La lista dei capolavori è da brividi: disegni originali di Picasso, un’opera attribuita a Modigliani, un quadro di Bruegel il Giovane, sculture di Rodin, trittici fiamminghi del Rinascimento, arazzi, mobili antichi. Un patrimonio da centinaia di milioni di euro, accumulato in decenni di acquisti tra Marrakech, Marbella e le isole greche, a bordo del jet privato con cui il magnate inseguiva il “caldo e la bellezza”.

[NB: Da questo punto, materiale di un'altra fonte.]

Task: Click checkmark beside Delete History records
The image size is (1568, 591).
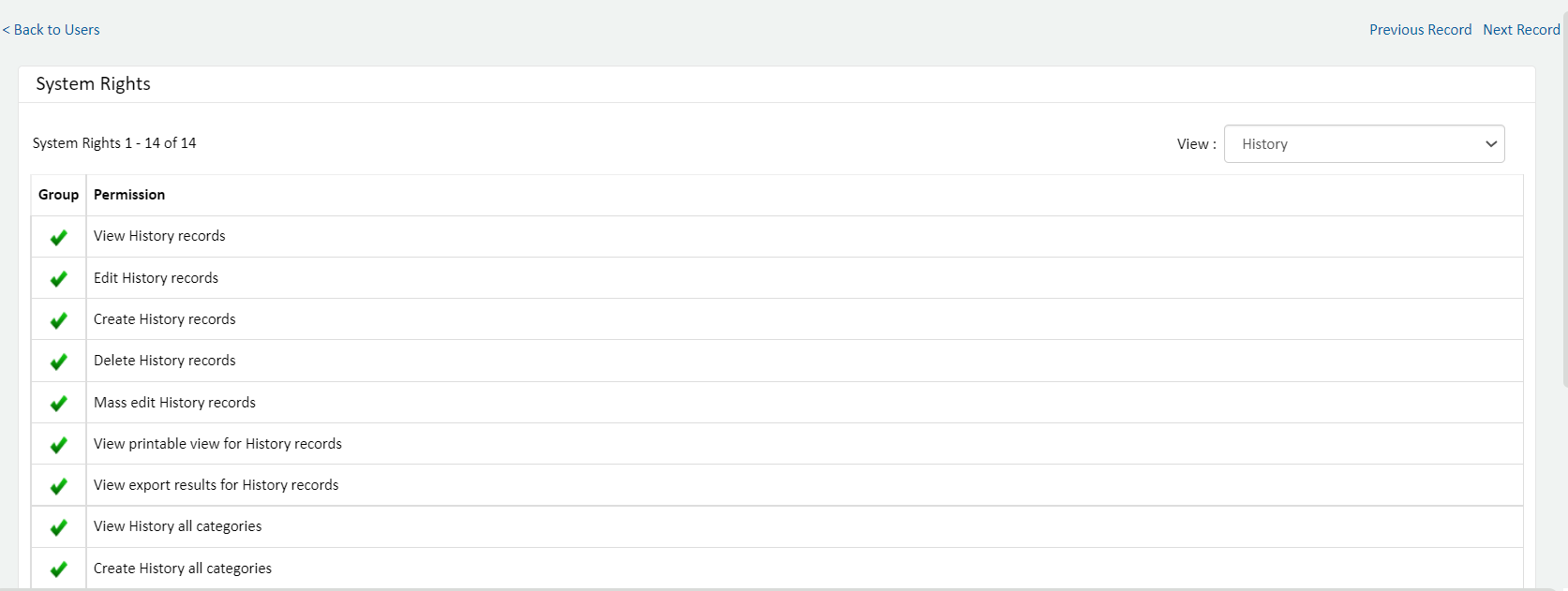Action: (58, 362)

Nel febbraio 2023, Kiss muore all’età di 81 anni, a una settimana dalla scomparsa della moglie. Nessun erede, solo una fondazione in Liechtenstein a cui la coppia aveva intestato quasi tutti i beni. Ma qualcosa non torna. Pochi giorni dopo, una telefonata raggiunge la Soprintendenza di Novara: “In quella villa ci sono opere d’arte esportate illegalmente dalla Spagna”. Parte così un’indagine internazionale che svela uno dei più clamorosi casi di traffico illecito di beni culturali degli ultimi anni.
Grazie a un’operazione congiunta con Eurojust, i carabinieri guidati dal generale Francesco Gargaro riescono a recuperare 65 opere d’arte che nel 2018 erano state trasferite illegalmente dalla villa di Marbella a Lesa. Il governo spagnolo aveva negato l’autorizzazione all’esportazione, ma i coniugi Kiss avevano ignorato il divieto affidandosi a un “corriere di fiducia”. Secondo la Guardia Civil, le opere esportate illegalmente dalla Spagna erano in totale 90: di queste, 50 sono state recuperate all’interno della villa di Lesa, mentre altre 15 sono state rintracciate in gallerie d’arte a Milano e Genova, oltre che presso collezionisti privati in varie città italiane. Le restanti risultano al momento irrintracciabili.

Il simbolo dell’inchiesta è una pala d’altare fiamminga del XVI secolo, un retablo che raffigura la Passione di Cristo e vale oltre 350 mila euro. È stato sequestrato ad aprile 2023, grazie a uno stratagemma: i carabinieri, con un finto controllo sulle armi registrate a nome dei defunti, entrarono nella villa e lo trovarono appeso a una parete. Un colpo da maestro, portato a termine dal maggiore Ferdinando Angeletti e dai procuratori Alessandro Pepè (Verbania) e Giovanni Bombardieri (Torino)
Oggi, circa 200 opere d’arte restano sotto sequestro, al centro di una battaglia legale senza esclusione di colpi. In gioco c’è una parte dell’eredità contesa tra una fondazione, un gruppo energetico tedesco (che rivendica 24 milioni di euro per una disputa sui brevetti), e gli ex dipendenti della coppia, rimasti senza indennità né Tfr.
Un intreccio di arte, mistero e milioni che trasforma una villa da sogno sul Lago Maggiore nel palcoscenico di un giallo internazionale, ancora tutto da decifrare.